Others were in backyard sheds.
The rescue team also found the rotting
remains of at least 50 cats and kittens.
Some were reportedly piled inside a broken
freezer in an attached garage. More were in
trash bags or empty cat food bags.
Also seized were a rooster, two
hens, and a pigeon.
Microchip scans identified three cats
who may have been with Rexelle on breeding
or show loans from other cat fanciers. At least
10 other cat fanciers claimed to have left cats
with Rexelle.
Rexelle was the second Cat Fanciers
Association national award winner to be arrested
for neglect in 15 months. The other, Sheila
Dye, 53, breeder of 1997 CFA “Best kitten”
Queen of the Desert, was raided by animal
control officers and police in Casselberry,
Florida, on May 18, 1999. Queen of the
Desert was among 14 cats found alive on the
premises, with the remains of three others.
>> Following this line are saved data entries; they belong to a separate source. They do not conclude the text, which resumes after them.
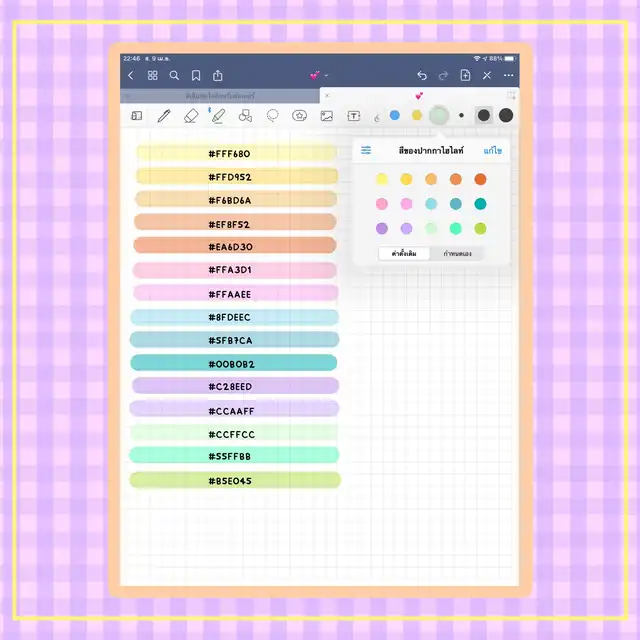
Task: Bookmark the current page
Action: click(196, 75)
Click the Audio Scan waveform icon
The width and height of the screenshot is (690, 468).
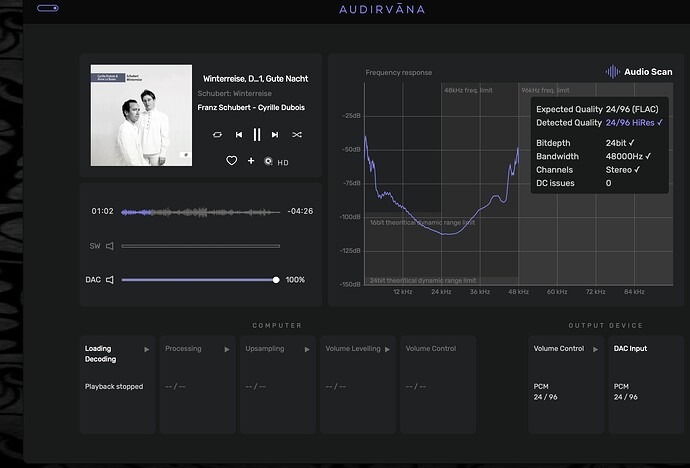[x=612, y=72]
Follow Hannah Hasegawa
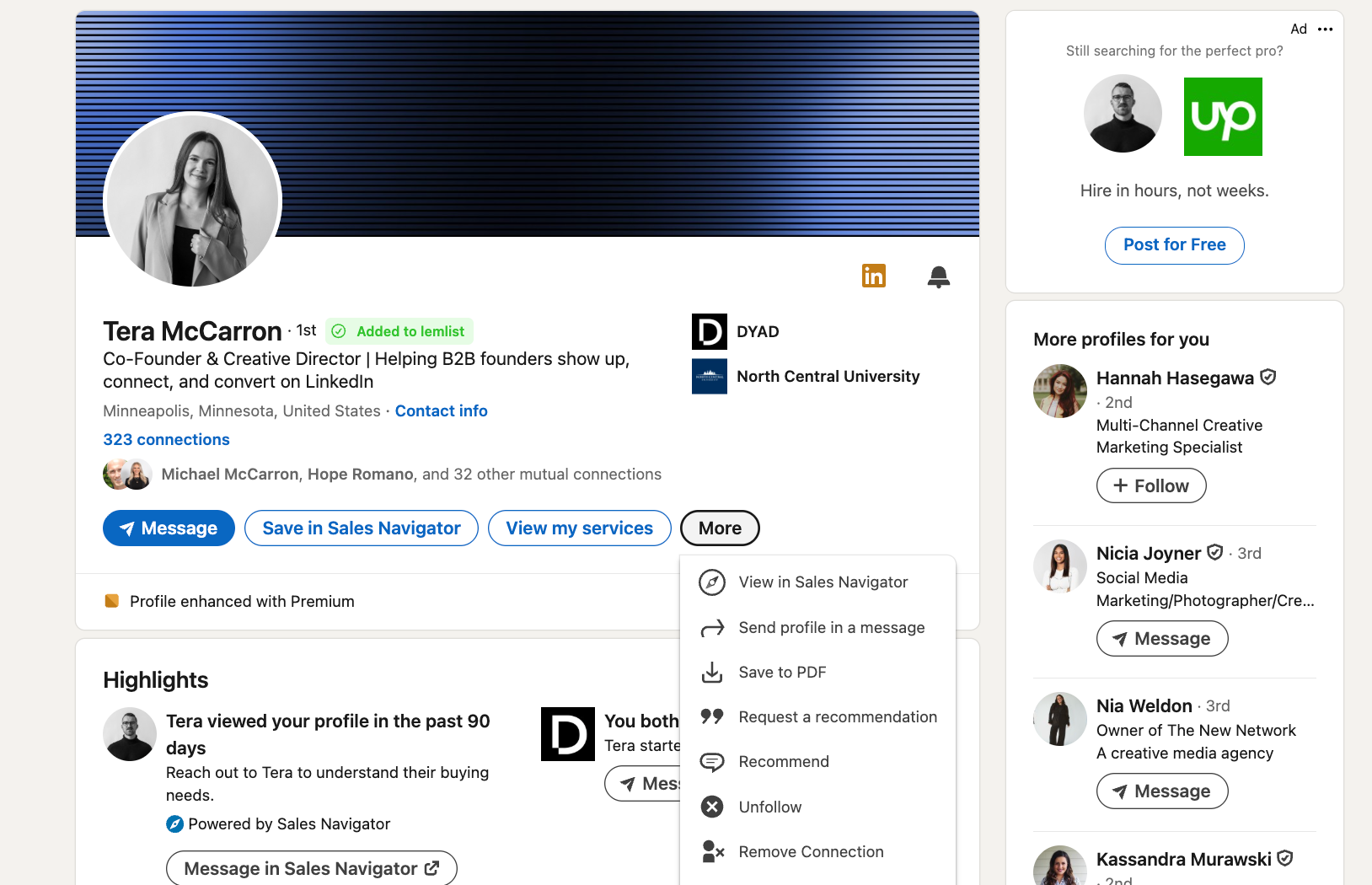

Another prominent cat fancier,
Laurie Bobskill, 48, of Springfield, Massachusetts,
surrendered 126 allegedly neglected
cats to the Massachusetts SPCA in July 1996.
Fifty-eight more live cats and three dead cats
were removed from her home by the MSPA in
October 1998. Bobskill showed Munchkins, a
variety not recognized by the CFA.
The Rexelle case involved by far the
most cats––and, like the second Bobskill
episode, might have been seen coming,
reports by Modesto Bee staff writer Michael G.
Mooney indicated. Cat fanciers who knew
Rexelle only through the CFA and
International Cat Association show circuit said
they were astonished, since the cats Rexelle
exhibited always looked and handled well.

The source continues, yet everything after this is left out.